Exclude the pictures and reproduce the remaining data exactly as written.

···

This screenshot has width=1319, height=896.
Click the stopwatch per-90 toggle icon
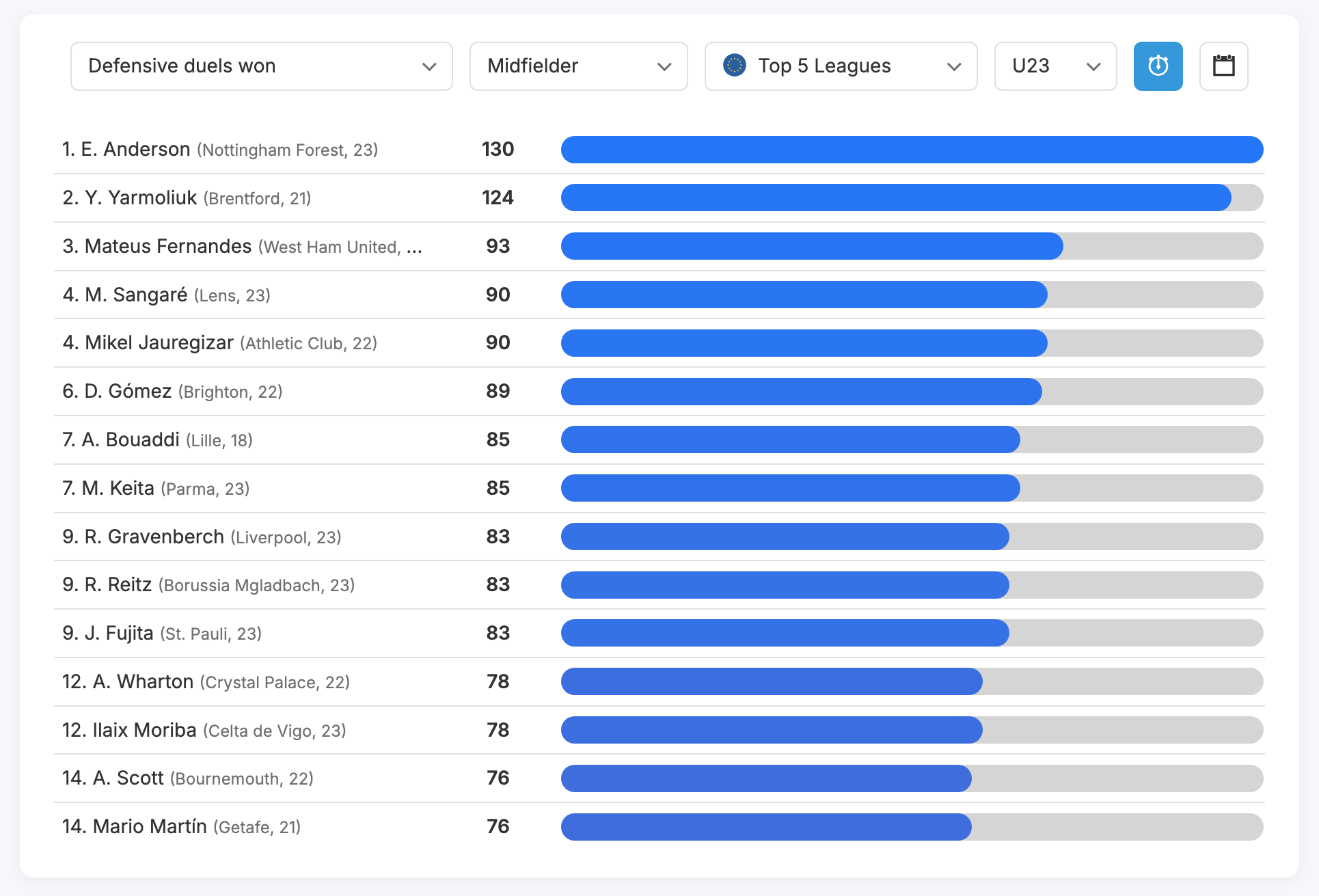[x=1158, y=66]
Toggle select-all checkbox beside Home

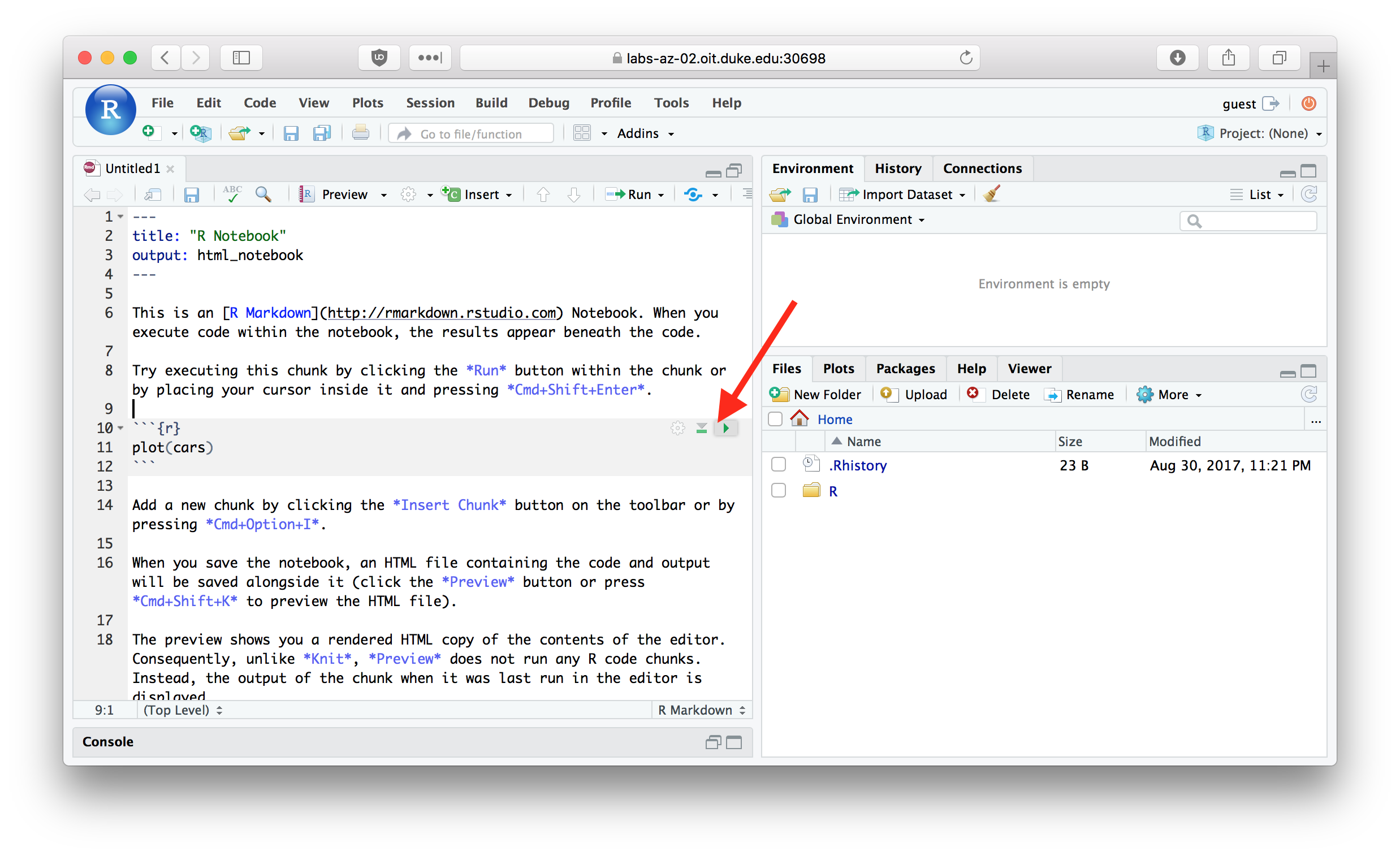tap(775, 419)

···

**FINAL ANSWER**
This screenshot has width=1319, height=896.
Click the stopwatch per-90 toggle icon
[x=1158, y=66]
Toggle select-all checkbox beside Home

tap(775, 419)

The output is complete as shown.